SL Crisis Deepens Uncertainty for Tamil Refugees in TN

by Mayilvaganan ‘Times of India,’ Delhi, November 15, 2018
SL crisis deepens uncertainty for Tamil refugees in TNCHENNAI: It is a political paradox. In the power struggle among three Sinhala leaders, the Sri Lankan Tamils — not just those in the island nation but also on other side of Gulf of Mannar — appear to be victims. Confined to the 100-odd refugee camps, their movement restricted and under surveillance by multiple security agencies, life has never been easy for those who took refuge in India. But the unfolding political crisis in Sri Lanka (SL) has intensified their sense of uncertainty.

When Mahinda Rajapaksa, accused of human rights abuses during his tenure as President from 2005 to 2015, was replaced by Maithripala Sirisena, refugees in the camps hoped normalcy would return soon to the war-torn nation. Sirisena, considered a moderate compared to the authoritarian Rajapaksa, did initiate measures to strengthen the democratic set-up, raising hopes among Tamils.

But the present power tussle has left the refugees disillusioned. The crisis, they fear, would delay the relief and rehabilitation process and would end up in majority appeasement by Lankan politicians further neglecting them. “The present situation has made the Lankan Tamils more insecure,” says political scientist Ramu Manivannan, who recently visited Tamil-dominated northern areas on the island. There was a glimmer of hope and the number of refugees opting to go back had steadily increased since 2014. A ‘Q’ branch official said the number of attempts by refugees to take the perilous journey to Australia in rudimentary boats from India had come down since 2015, possibly because they felt they could go back home and rebuild their lives. “Now we are unsure,” says Jayaseelan*, a 37-year-old refugee at a camp in Trichy. Jayaseelan, from Mathalai near Mullaithivu, had landed in Arcottuthurai in 2009 during the final years of the war. He had left his small house and patch of farmland. “I was hoping to go back soon. Now I have decided to postpone my journey,” he says.

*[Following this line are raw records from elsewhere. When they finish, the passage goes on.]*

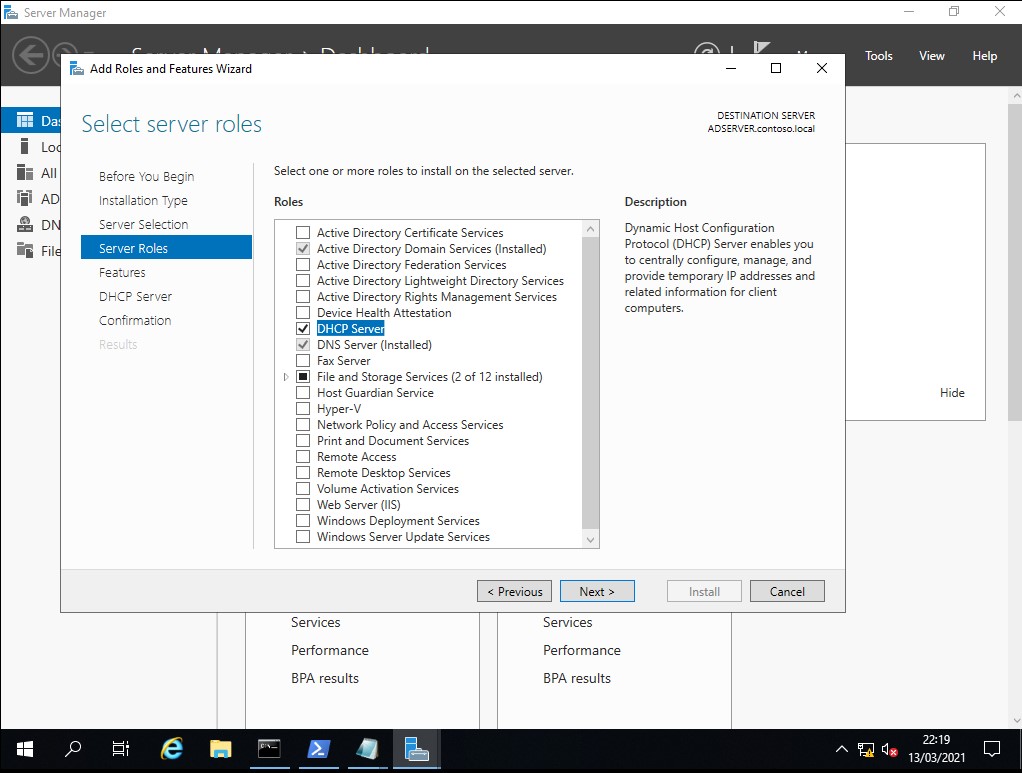
Task: Go to the Installation Type step
Action: point(143,200)
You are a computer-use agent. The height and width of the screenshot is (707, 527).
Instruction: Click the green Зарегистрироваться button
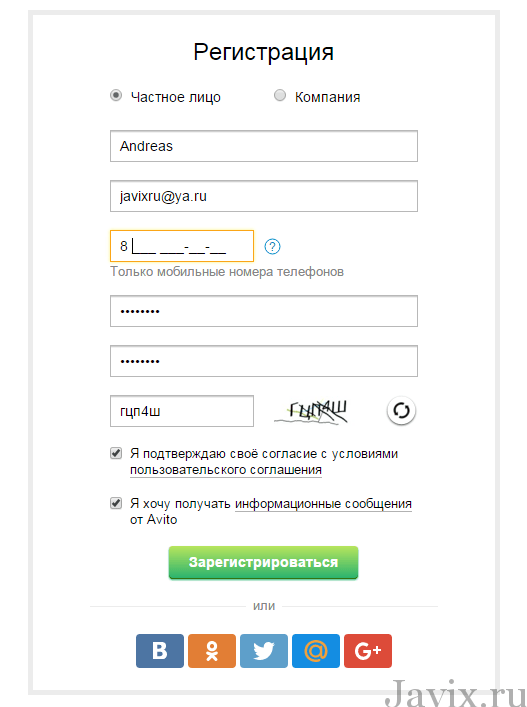point(263,563)
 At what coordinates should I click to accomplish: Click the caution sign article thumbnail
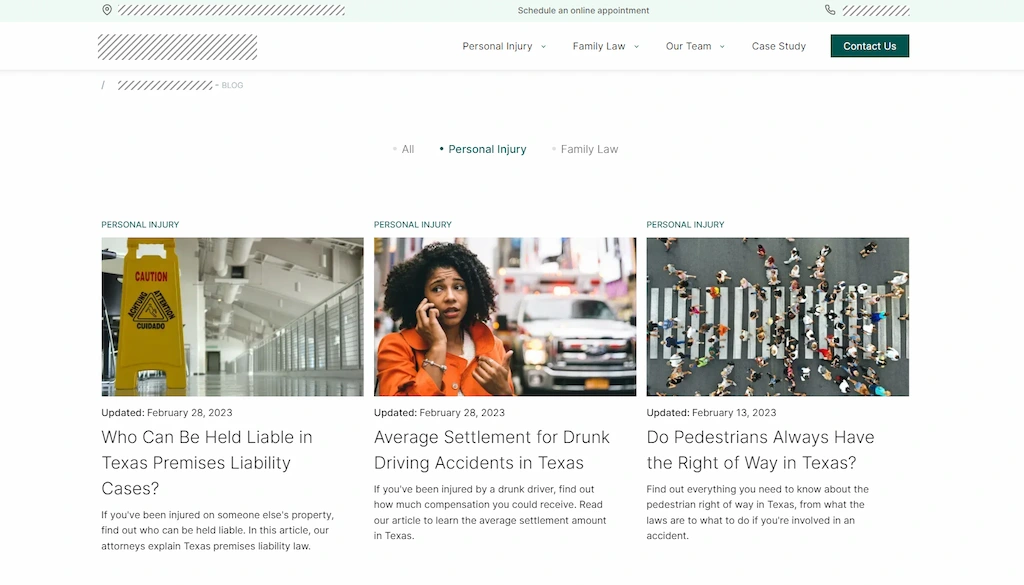click(232, 316)
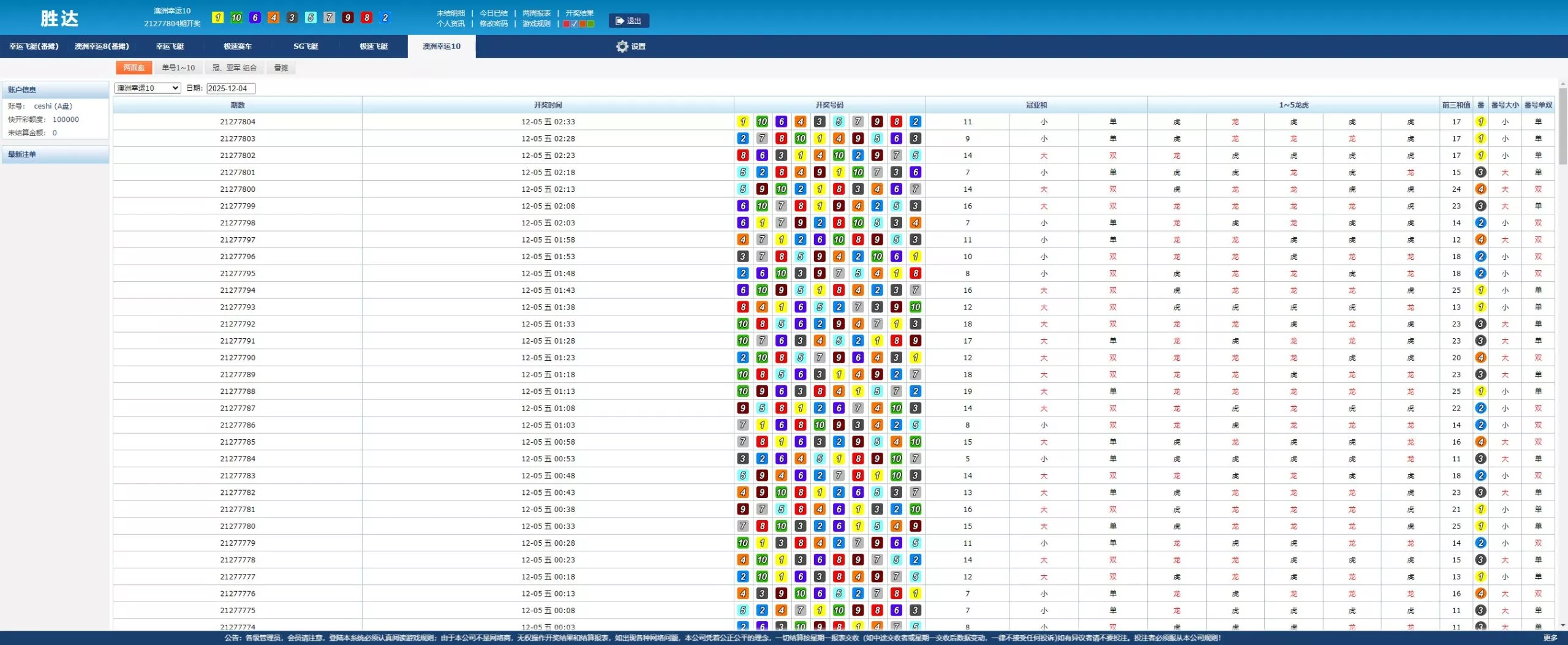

The return of Rajapaksa to the political limelight in the past few weeks had made refugees anxious. “If he comes back to power, the army will be given more authority. Perhaps we will be kept under surveillance. Above all, we don’t know if we will get back our land,” says Thamba*, a young refugee in the Mandapam camp. Though the Lankan parliament voted against Rajapaksa’s nomination on Wednesday, the political turmoil is far from resolved as a clear head of government remains undecided. This is turn affects economic stability and rehabilitation process by the government there.

The apprehension among SL Tamils in fact started building up when Rajapaksa called on Prime Minister Narendra Modi in September. Sources in the office of the United National High Commissioner for Refugees said after Rajapaksa’s visit those indecisive about returning had decided not to go. “In the past week when Rajapaksa was nominated PM by Sirisena their resolve not to go now became stronger,” a source said.

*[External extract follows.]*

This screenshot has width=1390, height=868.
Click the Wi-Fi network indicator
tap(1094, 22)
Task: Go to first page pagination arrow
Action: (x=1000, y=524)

Manivannan, however, says Sirisena being a moderate and Rajapaksa a dictator is a perception. In reality, he says, they are similar when it comes to the Tamil question. Refugees who are in touch with relatives and repatriates back home say, that though many have gone back the situation has not been encouraging. Among those repatriated, the ones having a social support system — relatives or connections with Tamil politicians — have found their footing. But others are struggling as the rehabilitation programme launched by the government is slow. “Tamil land is still occupied by the army, be it Puthukutyiruppu or Kankesanthurai. So no farming activity is done and other avenues for livelihood are limited,” said DMK spokesman K S Radhakrishnan, who has been working with SL Tamils and had also visited Tamil dominated areas in Lanka.

The Centre and state are keenly watching the developments in the island nation. “The situation is changing every day. But there is no change in our policy with regard to refugees. We would facilitate those who want to go and take good care of those who want to stay,” said a senior officer in the Commissionerate of Rehabilitation and Welfare of Non-Resident Tamils.

According to the Organisation for Eelam Refugees Rehabilitation, at least 40% of the refugees in Tamil Nadu camps are willing to return. Activists working with refugees agree that psychologically most of them want to go back to their homeland. Some of the refugees are here for more than 35 years, have married and have children here but still they harbour a desire to see their native villages and go back to the life they had left behind. Such a reality seems elusive, say refugees.